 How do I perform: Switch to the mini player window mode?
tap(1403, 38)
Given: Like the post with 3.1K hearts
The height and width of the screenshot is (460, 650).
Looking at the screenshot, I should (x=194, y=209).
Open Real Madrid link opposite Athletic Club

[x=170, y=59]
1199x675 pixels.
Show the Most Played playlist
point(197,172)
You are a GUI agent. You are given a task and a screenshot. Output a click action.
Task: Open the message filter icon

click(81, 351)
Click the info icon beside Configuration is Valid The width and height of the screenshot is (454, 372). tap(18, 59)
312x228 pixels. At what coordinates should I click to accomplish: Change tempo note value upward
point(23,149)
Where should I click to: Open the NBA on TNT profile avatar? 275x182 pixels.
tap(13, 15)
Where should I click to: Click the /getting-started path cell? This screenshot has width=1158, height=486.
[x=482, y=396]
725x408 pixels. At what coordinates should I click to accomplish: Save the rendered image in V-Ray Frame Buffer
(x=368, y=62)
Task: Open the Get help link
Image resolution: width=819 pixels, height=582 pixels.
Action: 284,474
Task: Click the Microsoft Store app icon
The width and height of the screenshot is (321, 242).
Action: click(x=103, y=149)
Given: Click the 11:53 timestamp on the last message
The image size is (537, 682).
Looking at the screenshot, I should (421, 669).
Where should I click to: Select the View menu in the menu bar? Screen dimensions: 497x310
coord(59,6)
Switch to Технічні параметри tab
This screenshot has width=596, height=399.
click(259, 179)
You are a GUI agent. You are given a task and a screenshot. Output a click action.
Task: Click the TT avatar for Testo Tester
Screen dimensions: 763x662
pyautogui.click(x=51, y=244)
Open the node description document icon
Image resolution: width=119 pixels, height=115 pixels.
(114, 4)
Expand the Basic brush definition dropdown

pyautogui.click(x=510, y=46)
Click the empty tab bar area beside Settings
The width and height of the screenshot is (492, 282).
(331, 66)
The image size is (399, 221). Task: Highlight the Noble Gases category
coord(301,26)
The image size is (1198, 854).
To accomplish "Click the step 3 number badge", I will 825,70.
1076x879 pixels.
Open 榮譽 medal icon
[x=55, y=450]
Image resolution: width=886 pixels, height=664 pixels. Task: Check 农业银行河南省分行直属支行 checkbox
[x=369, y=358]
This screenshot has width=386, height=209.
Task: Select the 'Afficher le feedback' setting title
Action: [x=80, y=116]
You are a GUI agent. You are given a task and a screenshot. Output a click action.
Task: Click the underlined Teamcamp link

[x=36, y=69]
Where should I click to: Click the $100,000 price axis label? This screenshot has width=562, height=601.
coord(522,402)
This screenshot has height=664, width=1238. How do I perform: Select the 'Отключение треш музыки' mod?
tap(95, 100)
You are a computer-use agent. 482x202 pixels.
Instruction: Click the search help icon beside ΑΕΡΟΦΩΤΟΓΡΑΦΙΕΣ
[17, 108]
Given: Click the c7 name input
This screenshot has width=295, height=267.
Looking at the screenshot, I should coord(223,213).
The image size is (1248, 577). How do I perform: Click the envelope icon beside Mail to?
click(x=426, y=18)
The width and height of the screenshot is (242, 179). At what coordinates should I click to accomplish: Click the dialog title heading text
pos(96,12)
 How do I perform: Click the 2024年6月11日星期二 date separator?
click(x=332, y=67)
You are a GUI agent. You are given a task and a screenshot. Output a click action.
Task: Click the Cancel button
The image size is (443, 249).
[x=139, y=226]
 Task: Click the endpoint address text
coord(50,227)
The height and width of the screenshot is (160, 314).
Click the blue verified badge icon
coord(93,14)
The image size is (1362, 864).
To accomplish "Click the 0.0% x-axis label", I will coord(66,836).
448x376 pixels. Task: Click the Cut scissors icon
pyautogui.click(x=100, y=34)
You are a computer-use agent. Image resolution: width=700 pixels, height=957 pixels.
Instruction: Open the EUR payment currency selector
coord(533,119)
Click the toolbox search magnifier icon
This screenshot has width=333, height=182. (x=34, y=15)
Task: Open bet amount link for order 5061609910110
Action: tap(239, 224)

------

**PROBLEM TO WORK ON:** Locate the word "computer" in the records above, and return each line that has it.

**OUTPUT FOR THIS EXERCISE:**
You are a computer-use agent. 482x202 pixels.
You are a computer-use agent. Image resolution: width=700 pixels, height=957 pixels.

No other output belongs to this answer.